« Monsieur Amérique » le roman de la vie de Mike Mentzer
Dans un roman biographique ultra documenté mais jamais documentaire, Nicolas Chemla écrit la vie passionnante de Mike Mentzer, champion de bodybuilding entre 1975 et 1985. Une somme de 600 pages absolument captivante publiée par les Éditions Séguier.
Qu’est-ce que le bodybuilding ? Un sport ? Une pratique ? Une modification corporelle ? Le comble du narcissisme ? La victoire du « mental » ? Repoussant pour certains, séduisant pour d’autres, la figure du bodybuilder ne laisse personne indifférent. Quand il s’agit de croiser un culturiste dans un roman, difficile d’échapper au cliché de la gonflette écervelée ou aux mémoires ennuyeux. Il en faut du talent pour écrire une véritable somme sur le sujet sans jamais lasser et Nicolas Chemla relève le défi. Son « Monsieur Amérique » raconte la construction du corps d’un bodybuilder avec rigueur et un sens aigu de la narration.

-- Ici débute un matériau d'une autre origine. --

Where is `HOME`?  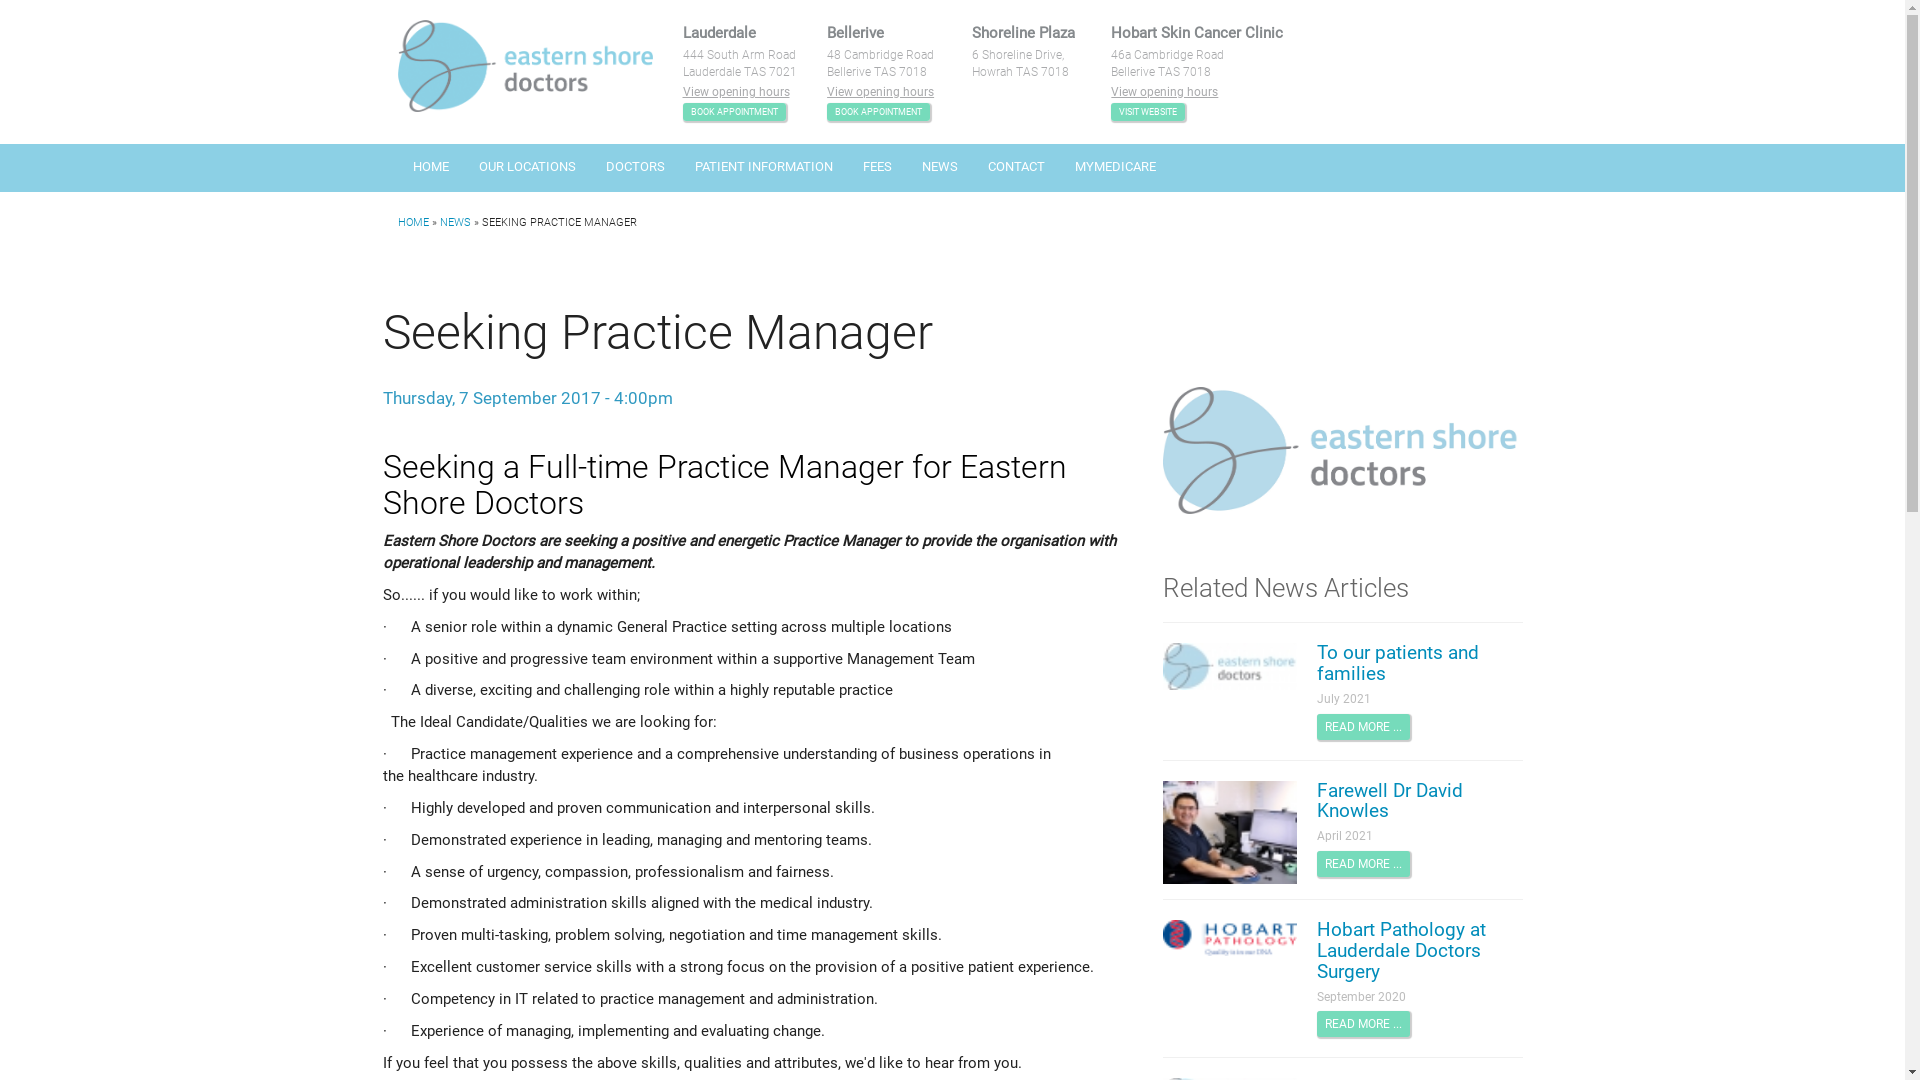
HOME is located at coordinates (414, 222).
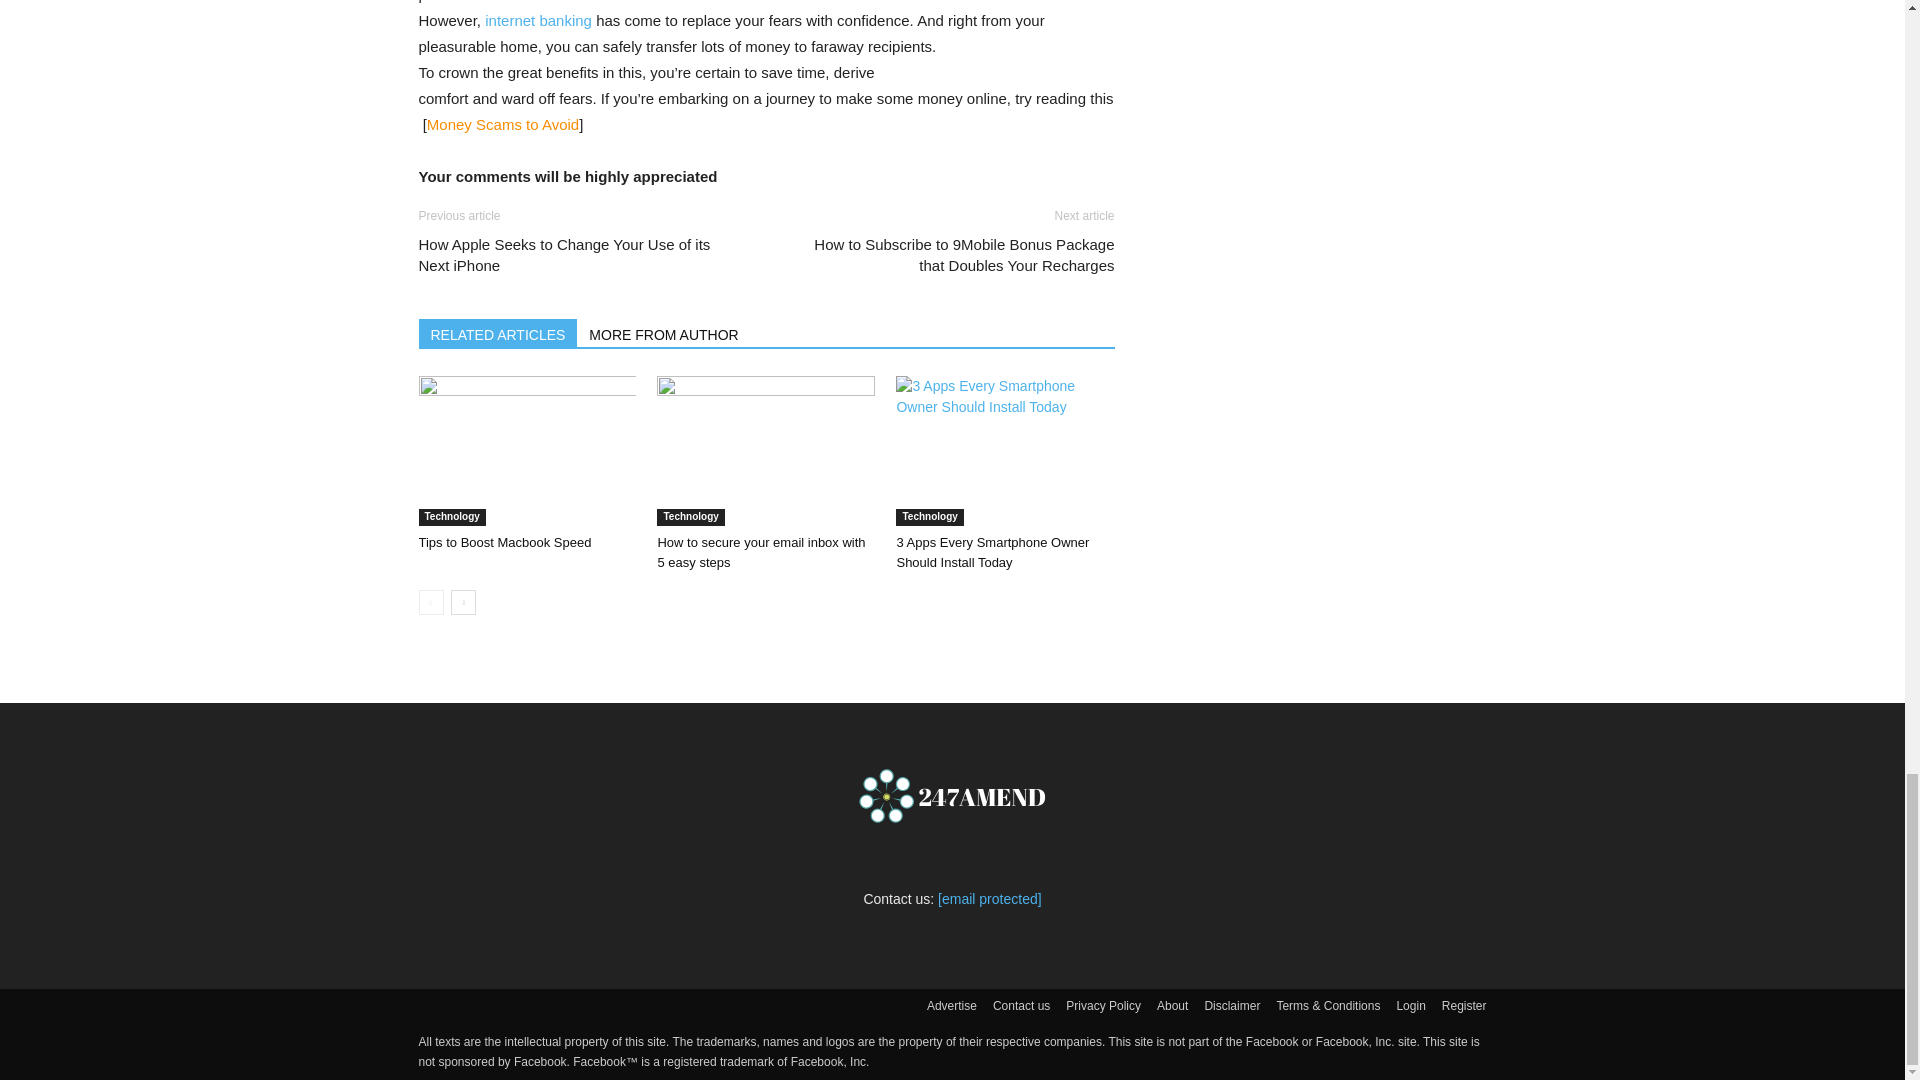  I want to click on MORE FROM AUTHOR, so click(664, 332).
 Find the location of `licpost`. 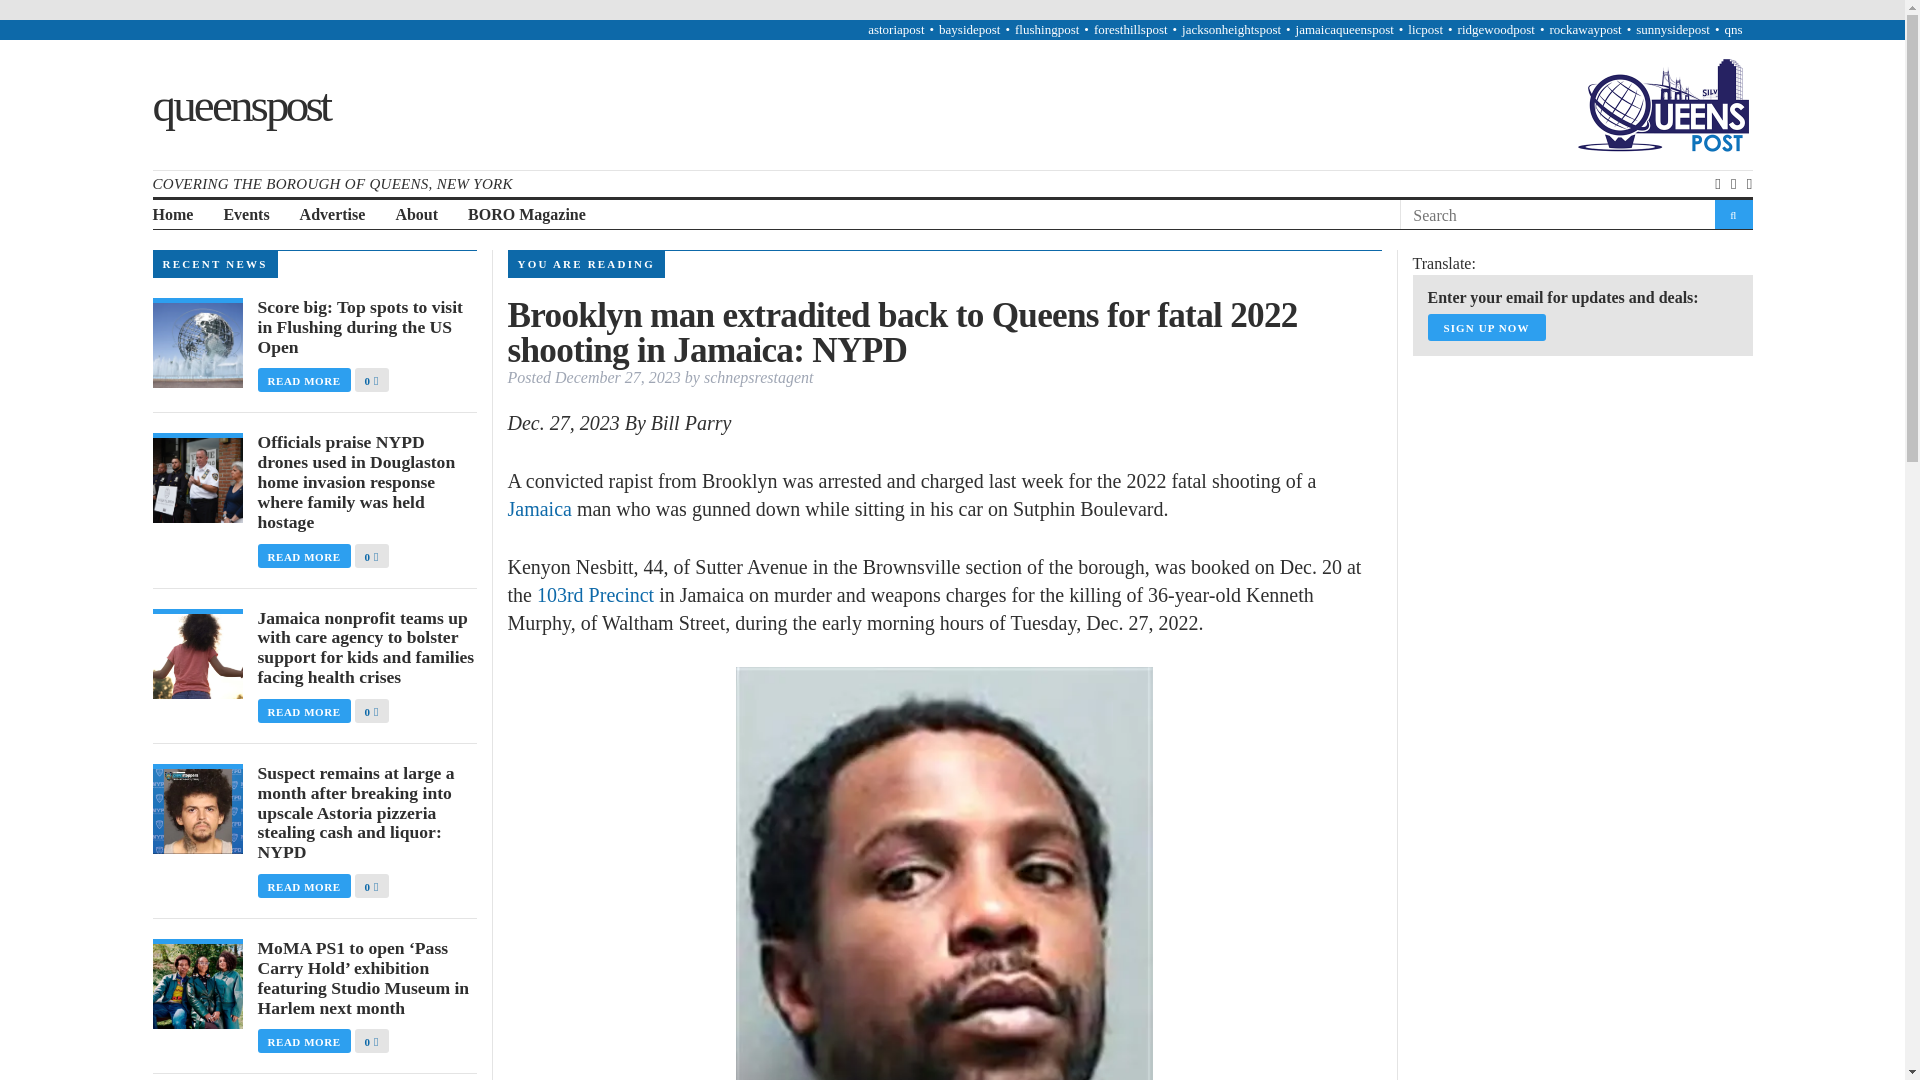

licpost is located at coordinates (1425, 28).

Mike Mentzer est né à Ephrata (Pennsylvanie) le 15 novembre 1951. La fascination pour « ces corps en action » pour « le roulement des muscles sous la peau », commence dès l’enfance avec les figures de Steve Reeves et Bill Pearl aperçus dans le magazine « Strength and Health ». Élève studieux et brillant, lecteur avide, Mike Mentzer commence à soulever de la fonte à la faveur de rencontres (notamment Myers, ami de son père). Écrire le roman de la vie de Mike Mentzer c’est écrire une page de l’histoire du bodybuilding et la jeunesse du culturiste coïncide avec des découvertes fondamentales, l’ADN, les effets de la testostérone pour ne citer qu’elles. Mike Mentzer débute alors que le bodybuilding tel que nous le connaissons aujourd’hui émerge lentement. Règnent sur les compétitions les clans Weider et Hoffman. Déjà s’affrontent des philosophies de la discipline dont les culturistes sont les porte-paroles. La première partie du livre de Nicolas Chemla se clôt avec l’apparition inquiétante d’un nouveau champion venu d’Europe : Arnold Schwarzenegger, l’ambition faite homme, un culturiste qui n’hésite pas à jouer avec les faiblesses des autres bodybuilders « pour gagner une guerre psychologique ». Mike Mentzer incarne un autre type de champion, un bodybuilding moins narcissique, plus éthique. Il y a de grandes réussites dans la vie de Mike Mentzer : ses victoires, sa méthode « heavy duty », ses amitiés, sa déontologie aussi, d’une certaine manière. Mais il y a aussi l’ombre de la dépression. La troisième partie de « Monsieur Amérique » c’est la chute d’un géant, plus triste que pathétique. Elle n’est pas vertigineuse, cette chute, elle prend son temps et Nicolas Chemla l’évoque avec une grande subtilité.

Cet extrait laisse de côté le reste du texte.